In May 1981, he was present when Barbara Bush, wife of then-Vice President George H.W. Bush, toured the Fitler Academics Plus School in Germantown, which emphasized discipline, parental involvement, and mastery of basic reading and math skills. Its test scores had risen.

She was touting literacy, the Associated Press reported on May 27, 1981. “If you can’t read, you just can’t go on,” she said. Mr. Lauer told Mrs. Bush that the school “was experimental, but it drew such a response that the school board started other back-to-basics schools.”

In 1987, he announced the expulsion of a middle-school student for selling cocaine on school grounds. It was the first time a student had been expelled for selling drugs since 1964. Previously, students charged with drug violations were sent to disciplinary schools.

The student’s behavior, said Mr. Lauer in a 1987 Inquirer article, was “calculated, damaging, and pervasive in its impact.”

In 1990, when Clayton ordered the reshuffling of principals among 45 of the district’s schools, Mr. Lauer hastened to calm fears that the moves were punitive.

“Every principal involved in this move today is a satisfactory principal,” he said in an Inquirer article that year. “This is an acknowledgement of valued employees having the opportunity to work in still other sites and bring their skills to other schools.”

Clayton said Mr. Lauer was “very gracious, nice as a human, and committed to working.” He was an important part of her cabinet. “We all learned from each other,” she said.

He retired from the district in the early 1990s but wasn’t idle long.

In 1992, Mr. Lauer was serving as interim chief of staff for the Chester Upland School District when violence broke out at Chester High School. Thirty students were arrested. Officials briefly closed the school.

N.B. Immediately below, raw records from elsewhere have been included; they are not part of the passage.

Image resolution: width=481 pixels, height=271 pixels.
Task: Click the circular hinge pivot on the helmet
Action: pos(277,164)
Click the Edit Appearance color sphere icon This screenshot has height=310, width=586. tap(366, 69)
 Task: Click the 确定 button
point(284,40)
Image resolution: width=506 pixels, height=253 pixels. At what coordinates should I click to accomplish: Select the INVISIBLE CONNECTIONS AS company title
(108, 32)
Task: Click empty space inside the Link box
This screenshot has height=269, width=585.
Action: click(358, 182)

When the Chester Upland Education Association voted no confidence in the ability of officials to maintain a safe teaching environment, Mr. Lauer responded that he was investigating the charges against the students. He went to the high school and mingled with teachers.

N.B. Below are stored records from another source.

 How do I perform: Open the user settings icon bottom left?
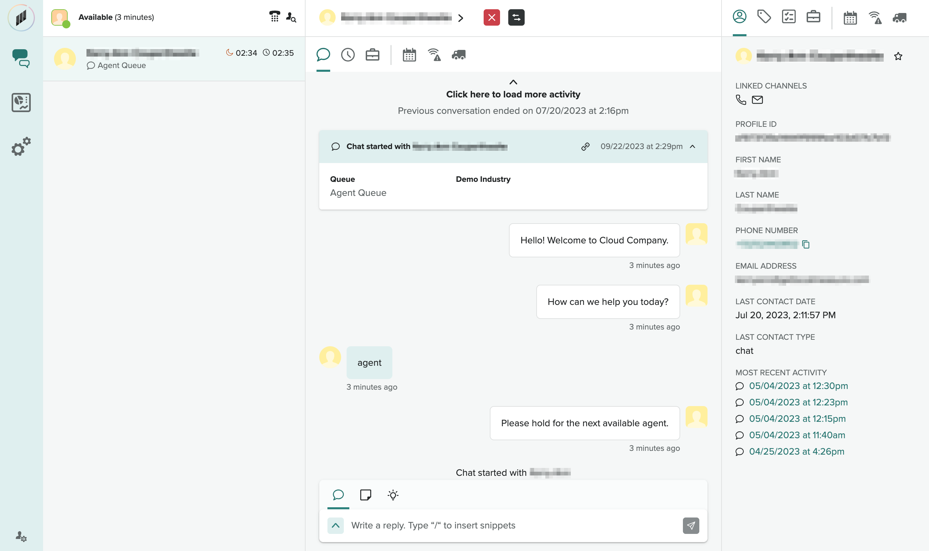[x=21, y=536]
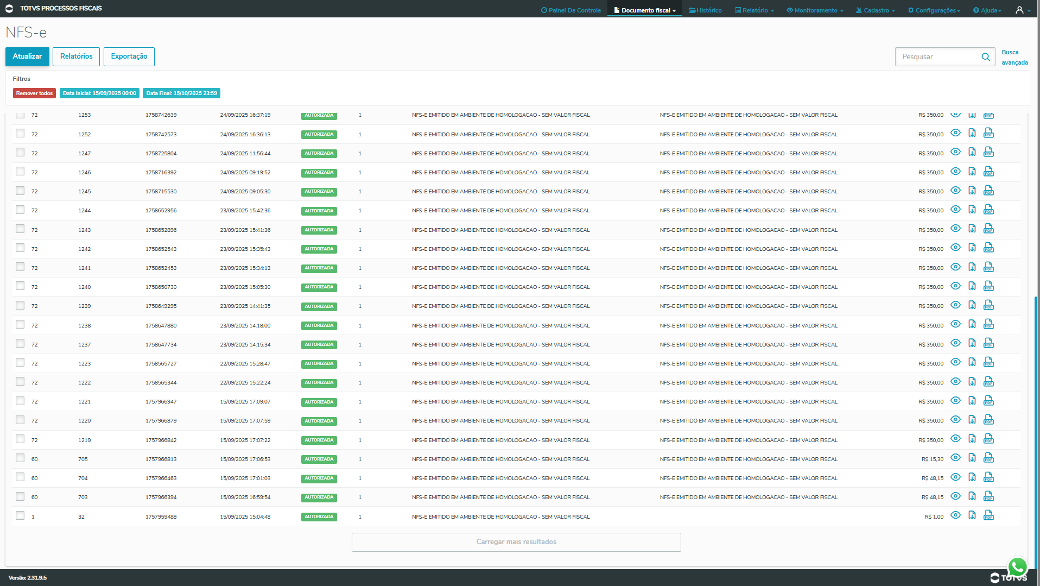Click the search magnifier icon
The height and width of the screenshot is (586, 1040).
pyautogui.click(x=986, y=57)
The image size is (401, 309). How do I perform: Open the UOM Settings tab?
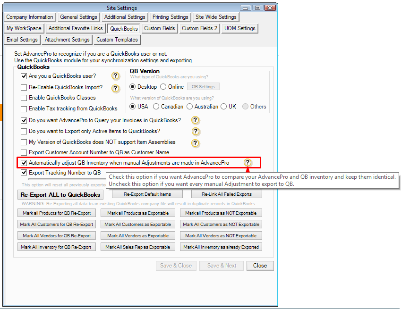[240, 28]
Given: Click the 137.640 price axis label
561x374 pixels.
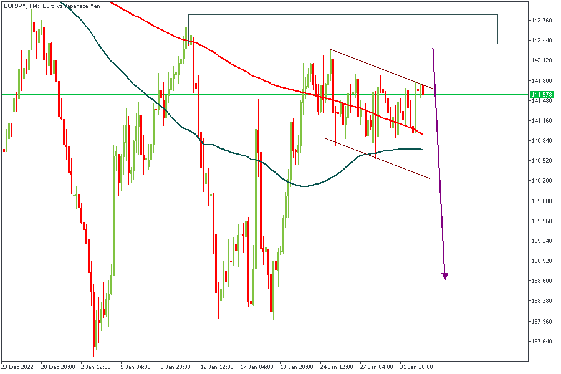Looking at the screenshot, I should [x=540, y=341].
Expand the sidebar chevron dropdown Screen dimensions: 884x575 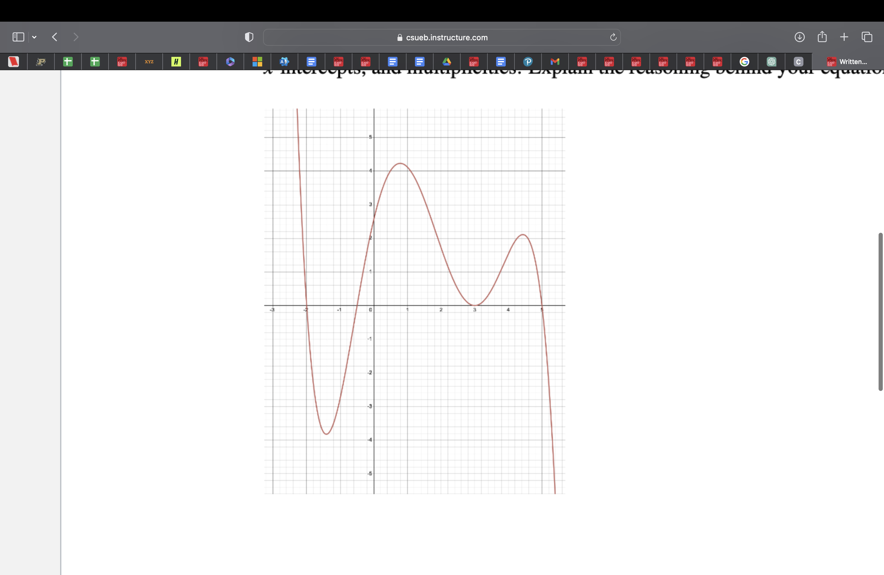(x=35, y=37)
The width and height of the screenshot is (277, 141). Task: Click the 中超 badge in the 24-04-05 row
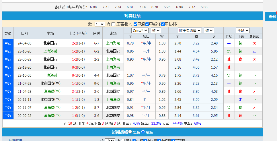(8, 43)
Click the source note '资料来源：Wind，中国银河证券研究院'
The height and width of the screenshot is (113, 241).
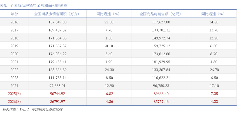32,109

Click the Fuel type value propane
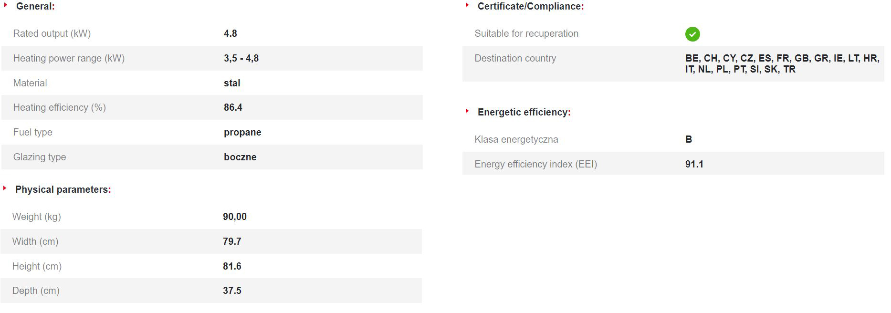(242, 132)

“I was very well-received and felt my being there was important to the teachers today,” he later told The Inquirer.

Called a “no-nonsense educator” and “an affable veteran of urban education” by the Courier-Post, he was consulted in 1996 on how to turn around the Camden School District, which had low test scores. His mission was to review its organizational structure.

“The only responsibility I feel to Camden is to its kids,” he told the newspaper. “When I finish this assignment, there could very well be a number of people who are unhappy I arrived here.”

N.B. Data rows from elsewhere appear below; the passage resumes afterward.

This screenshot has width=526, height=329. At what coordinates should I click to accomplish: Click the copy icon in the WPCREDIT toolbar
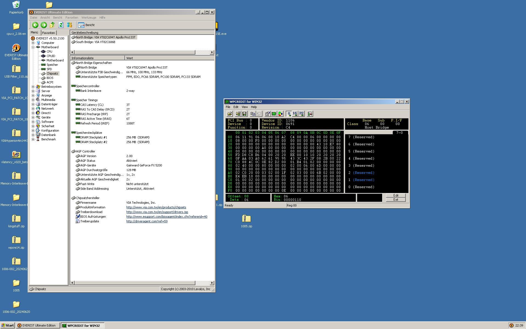point(253,114)
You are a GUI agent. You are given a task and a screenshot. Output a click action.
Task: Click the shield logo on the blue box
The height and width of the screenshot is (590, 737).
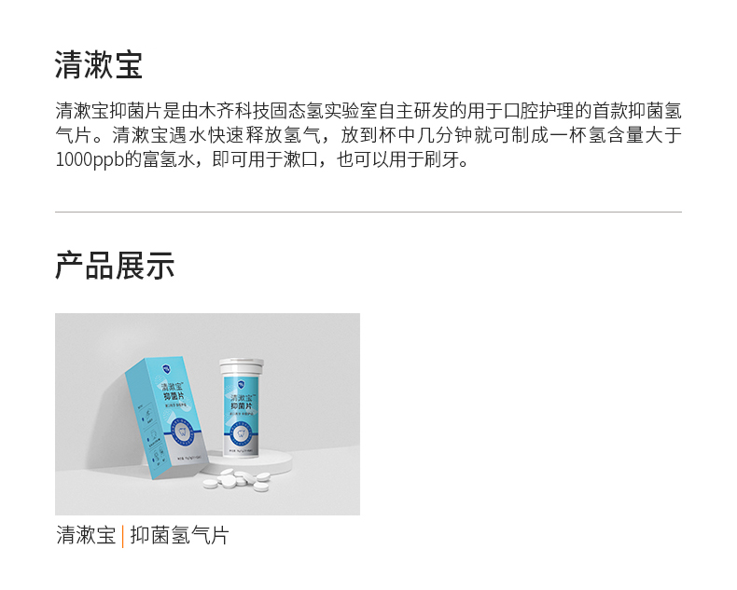coord(167,369)
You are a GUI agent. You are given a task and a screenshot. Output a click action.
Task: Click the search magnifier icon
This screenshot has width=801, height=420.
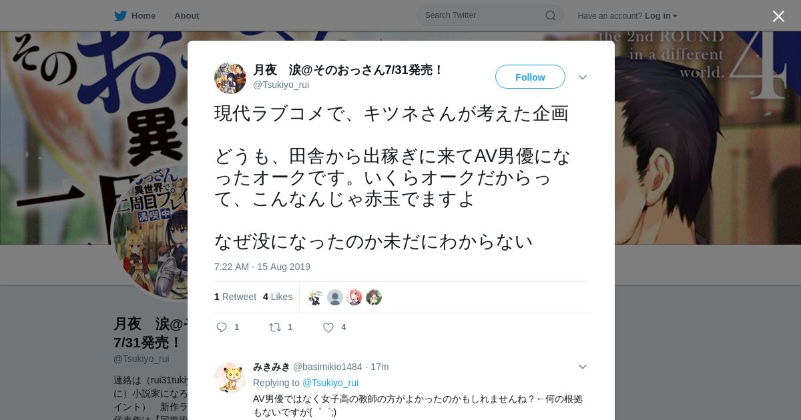(551, 15)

Mr. Lauer was married to Charlotte Lauer. They had a son, Marshall, whom they raised in East Oak Lane. After his wife died in 1987, Mr. Lauer moved to Cherry Hill, then West Berlin.

Besides his son, he is survived by three grandchildren and four great-grandchildren.

Services were Sunday, Oct. 13.

Memorial contributions may be made to Foundations Inc., via www.foundationsinc.org.